Intel K series ship with "base, performance and extreme" power profile settings. The default profile should be "base" but what we've discovered is that motherboard manufacturers were substituting their own power profiles that ran the CPU's wildly out of spec in an attempt to auto-overclock the K series CPUs. The resolution is to manually set the power profile to either "performance" or "extreme" which will use the values from Intel instead of the motherboard manufacturers own crazy values.

People are trying to twist it to hate on intel, but the root cause is motherboard manufacturers ignoring the CPU's base power profile settings by default.

The same scenario that happened with X3D overvoltage incident. Mobo OEMs need to have a more rigorous QA process!

Not copy pasting features for marketing and not checking them for stability.
 
So, allegedly (all?) motherboard manufacturers were not following Intel guidelines and using aggressive power profiles, causing the instability.

The Intel table lists two valid profiles: "Performance" and "Extreme". "Baseline is listed as N/A, with *not recommended for 13th and 14th Gen K SKU Processors although their statement says the manufacturer Baselines "appear to be based on power delivery guidance previously provided by Intel to manufacturers describing the various power delivery options for 13th and 14th Generation K SKU processors." So they recommended it, and now they don't recommend it.

So the motherboard manufacturers are now using tamer profiles based on Intel guidance to fix the instability, but Intel want them to use new recommendations that push more power in those boards they say are capable of delivering it.

The serious questions appear to be:
  • Will "Performance" and "Extreme" profiles stop the instability?
  • How much performance difference between the two?
  • How will the benchmarks under these profiles compare to alternative processors?
 
So, allegedly (all?) motherboard manufacturers were not following Intel guidelines and using aggressive power profiles, causing the instability.

The Intel table lists two valid profiles: "Performance" and "Extreme". "Baseline is listed as N/A, with *not recommended for 13th and 14th Gen K SKU Processors although their statement says the manufacturer Baselines "appear to be based on power delivery guidance previously provided by Intel to manufacturers describing the various power delivery options for 13th and 14th Generation K SKU processors." So they recommended it, and now they don't recommend it.

So the motherboard manufacturers are now using tamer profiles based on Intel guidance to fix the instability, but Intel want them to use new recommendations that push more power in those boards they say are capable of delivering it.

The serious questions appear to be:
  • Will "Performance" and "Extreme" profiles stop the instability?
  • How much performance difference between the two?
  • How will the benchmarks under these profiles compare to alternative processors?

^ i think should be more like this:

Have the default power profile included in all Z790 mobos.

Included Performance and Extreme profile after validating if the mobo can sustain them

Have hard locks on ICCmax to 400A

Users can tinker with PL limits at their own risks...
 
The Intel table lists two valid profiles: "Performance" and "Extreme". "Baseline is listed as N/A, with *not recommended for 13th and 14th Gen K SKU Processors although their statement says the manufacturer Baselines "appear to be based on power delivery guidance previously provided by Intel to manufacturers describing the various power delivery options for 13th and 14th Generation K SKU processors." So they recommended it, and now they don't recommend it.
The baseline is not a limit that's why it's not in the table of limits, the baseline is the absolute minimum that intel has advertised and is capable of being run on the cheapest boards and with passive cooling, it doesn't even count as a limit.

They only list limits and those limits are performance, for more performance than baseline, and extreme for extreme performance.
 
They only list limits and those limits are performance, for more performance than baseline, and extreme for extreme performance.
You still need limits for Baseline.
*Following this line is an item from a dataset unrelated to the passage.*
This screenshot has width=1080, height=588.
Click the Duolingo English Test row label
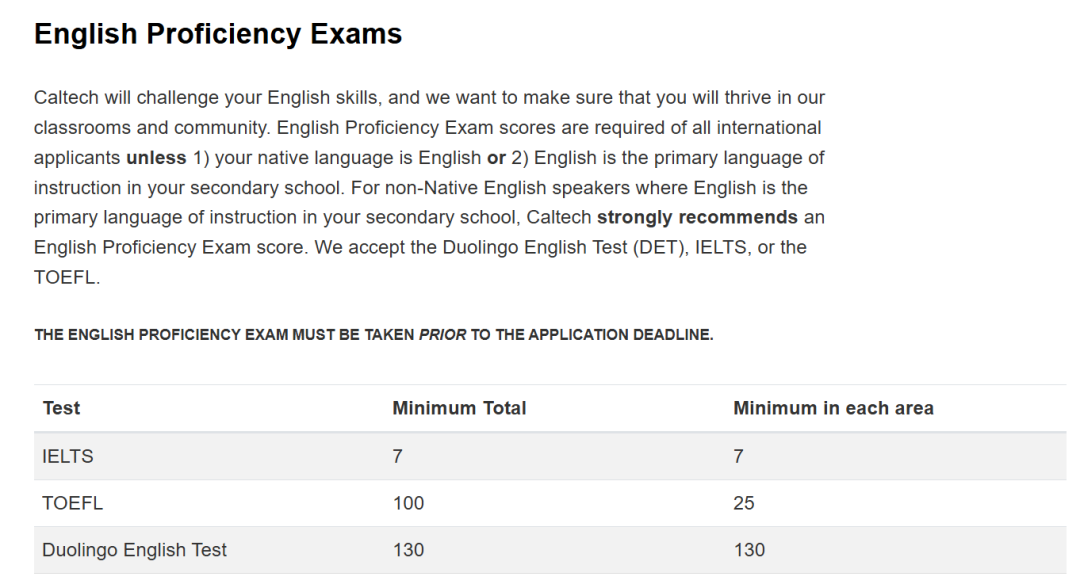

Without limits, Baseline can't be used because nobody can tell if e.g. 300 A ICCMAX would be okay or not. Effectively, they're turning "Performance" into the Baseline.

The BIOS Baseline profiles "appear to be based on power delivery guidance previously provided by Intel" but "are not the same as the 'Intel Default Settings' recommendations that Intel has recently shared"
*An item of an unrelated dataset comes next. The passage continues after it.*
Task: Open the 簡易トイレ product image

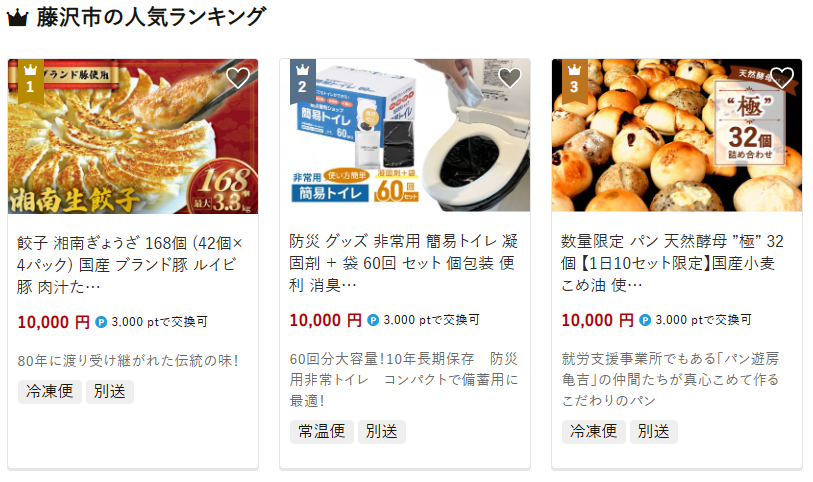Action: [x=405, y=135]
It very much reads as the Intel table originally had values under the Baseline column (because it's pointless otherwise). The manufacturers have made introduced Baseline profiles to those, but now Intel have a more recent table where they've changed the whole Baseline column to N/A to stop them doing that.
 
You still need limits for Baseline. Without limits, Baseline can't be used because nobody can tell if e.g. 300 A ICCMAX would be okay or not. Effectively, they're turning "Performance" into the Baseline.
Wut?!
Baseline are the limits DOWNWARDS, it's 125W for the 14900k ,that's baseline, the absolute minimum to support the CPU at all.

It's not a limit to make the CPU stable under overclock...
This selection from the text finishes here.